• Task instructions
Copy the data exactly from the line that contains "You are a computer-use" through the line that contains "Instruction: Toggle eye", keeping both end lines and leaving out everything else.

##### Records to use

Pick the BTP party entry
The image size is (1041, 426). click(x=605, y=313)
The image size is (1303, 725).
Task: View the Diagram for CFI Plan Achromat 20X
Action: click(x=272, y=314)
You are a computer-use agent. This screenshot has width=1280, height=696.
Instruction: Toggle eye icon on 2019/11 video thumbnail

##########
##### Records to use

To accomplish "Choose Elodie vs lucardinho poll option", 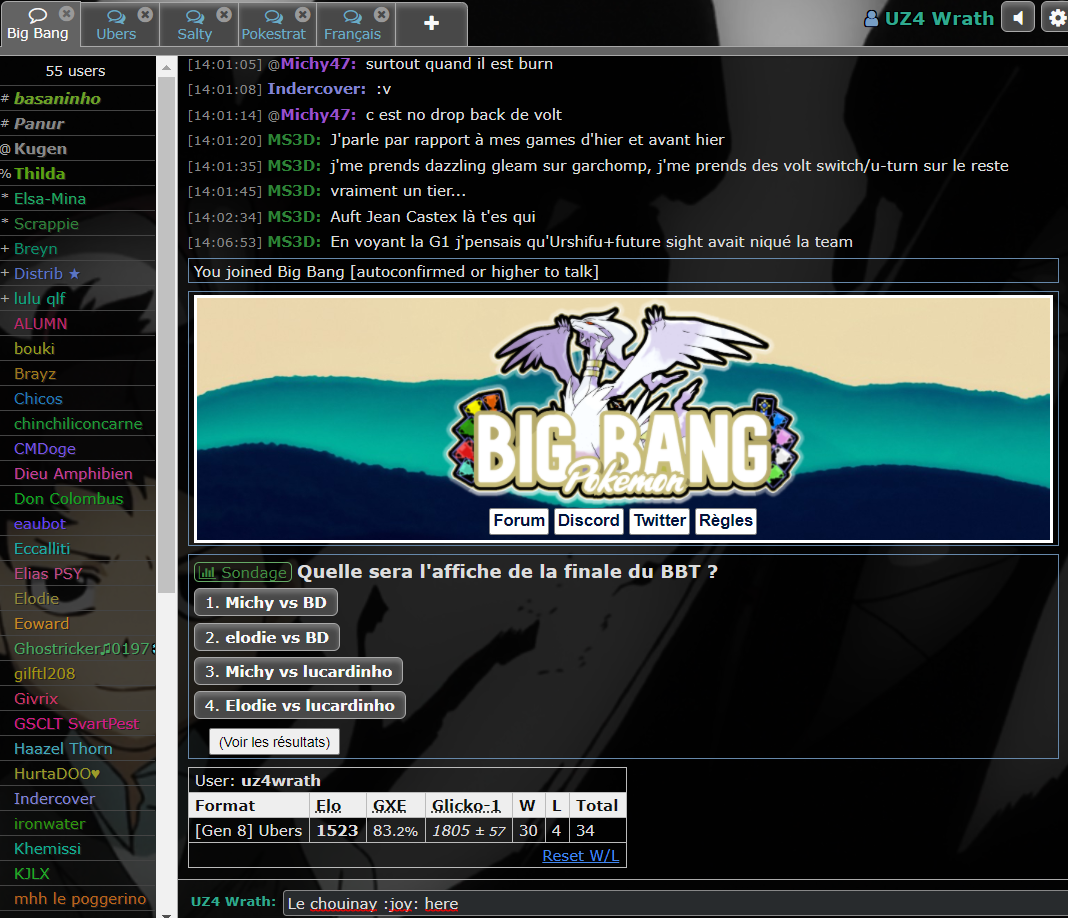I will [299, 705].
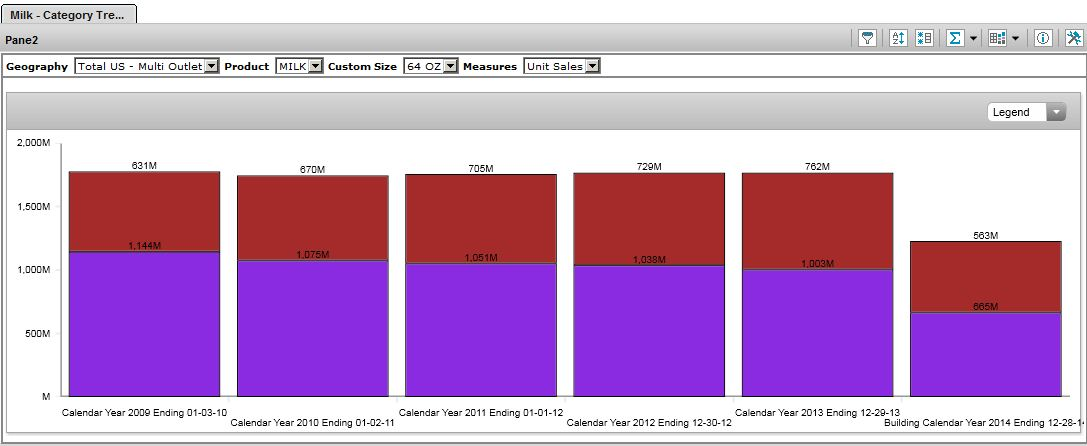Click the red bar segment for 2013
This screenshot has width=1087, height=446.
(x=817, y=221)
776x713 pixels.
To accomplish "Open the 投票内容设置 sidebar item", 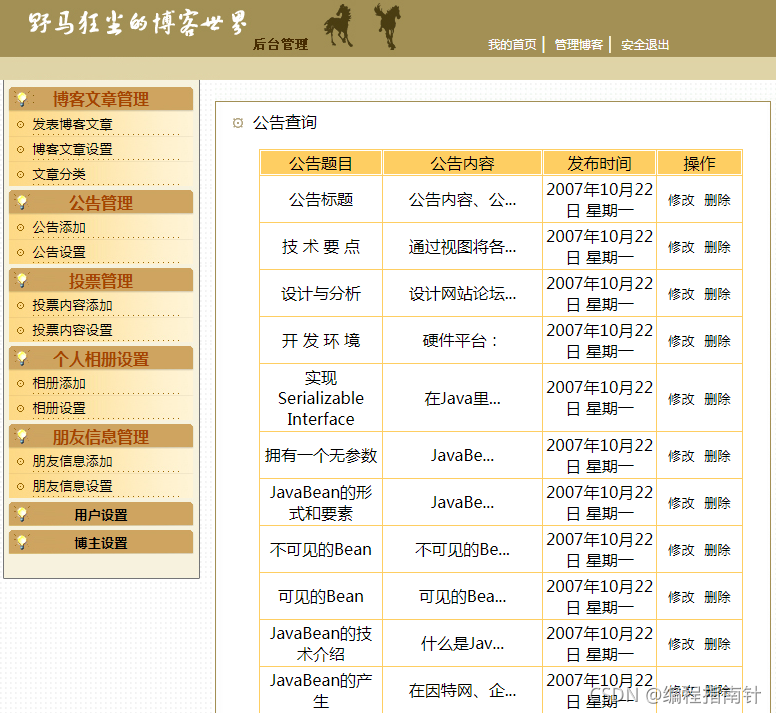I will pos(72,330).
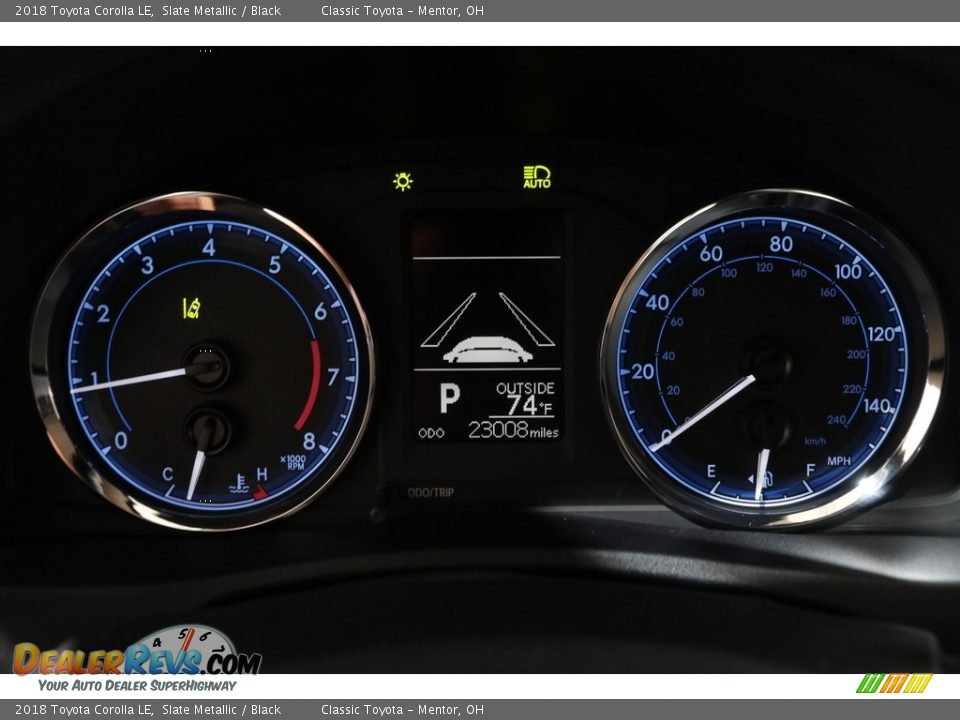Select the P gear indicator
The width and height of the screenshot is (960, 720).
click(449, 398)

##########
##### Records to use

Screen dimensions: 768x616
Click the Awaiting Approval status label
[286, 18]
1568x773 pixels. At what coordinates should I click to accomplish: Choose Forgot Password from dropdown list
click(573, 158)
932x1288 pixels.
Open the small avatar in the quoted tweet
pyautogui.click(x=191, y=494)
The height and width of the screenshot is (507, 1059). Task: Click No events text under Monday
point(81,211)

##########

• Output for this exercise
You are a computer-use agent. This screenshot has width=1280, height=696.
Instruction: Toggle eye icon on 2019/11 video thumbnail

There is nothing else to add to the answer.